*ARTICLE*:
· · · · ·

I find the lack of information about this subject really surprising. It’s almost like nobody has done this before now, or want to admit to it at least…
See you at the Summit next year 🙂
Good Post !!
Instead of a new fact table, can a database view involving the 3 dimensional table and date dimension be created. This approach woul eliminate the need for the complex etl process just to sync up the fact table with the 3 dim tables. Thoughts ??
In my opinion it would be very difficult to achieve this with a view, but not impossible. It all depends on the source…companies will typically keep only current (and maybe future) records in this type of scenario, and you still need a way to keep historic records. And that would eliminate a view as a possible solution.
You also want to be very careful of using views as dimensional objects. The whole idea behind the ETL process (even though it may be complex) is to persist data and make it easy to extract. If you transfer all this logic into views, their definitions may become very complex and exponentially decrease performance as the complexity increases.

· · · · ·

*DIRECTIVE 1*: Reproduce the records verbatim from the line containing "You are a computer-use agent. The" through the end of the records, inclusive, omitting the pictures.

· · · · ·

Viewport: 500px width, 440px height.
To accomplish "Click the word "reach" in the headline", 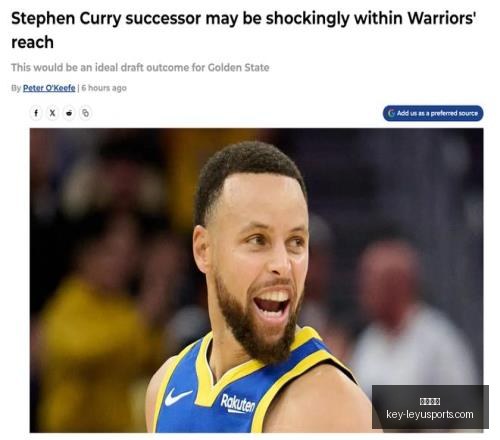I will click(x=32, y=42).
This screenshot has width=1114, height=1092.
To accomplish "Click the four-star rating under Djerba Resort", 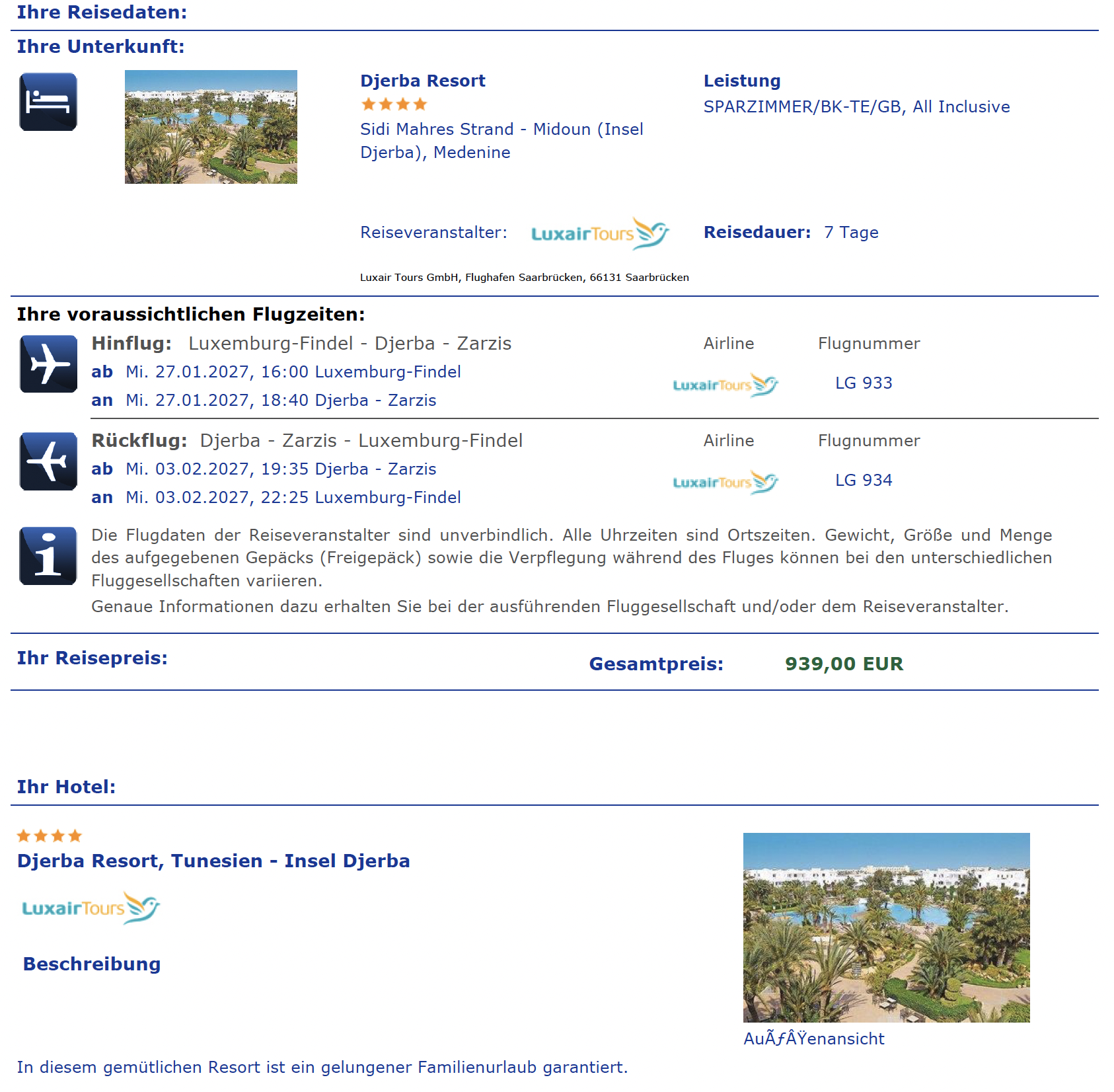I will 394,104.
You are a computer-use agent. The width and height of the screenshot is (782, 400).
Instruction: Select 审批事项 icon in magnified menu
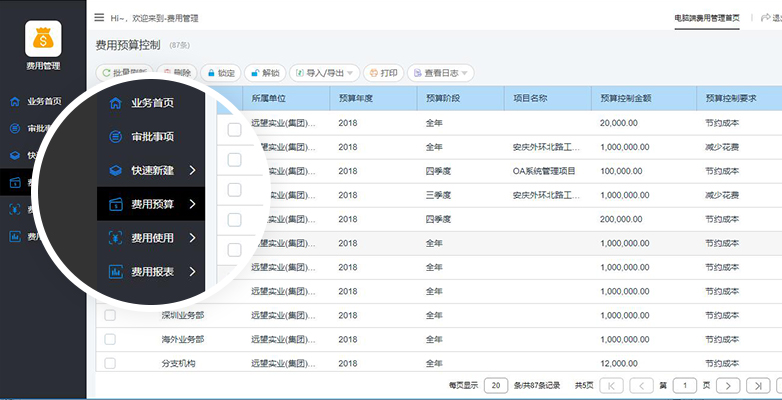click(116, 137)
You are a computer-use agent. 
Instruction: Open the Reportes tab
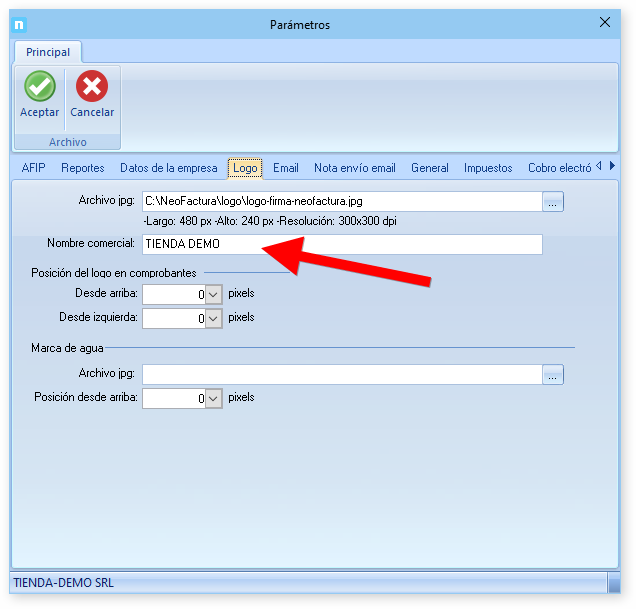point(82,168)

· · · · ·

*DIRECTIVE 2*: Translate into Spanish the following sentence from the forum thread: "You also want to be very careful of using views as dimensional objects."

*TASK ANSWER 1*:
You are a computer-use agent. The width and height of the screenshot is (782, 400).
Instruction: Select 审批事项 icon in magnified menu
click(116, 137)
You are a computer-use agent. 
Instruction: Open the Reportes tab
point(82,168)

*TASK ANSWER 2*: También conviene tener mucho cuidado al usar vistas como objetos dimensionales.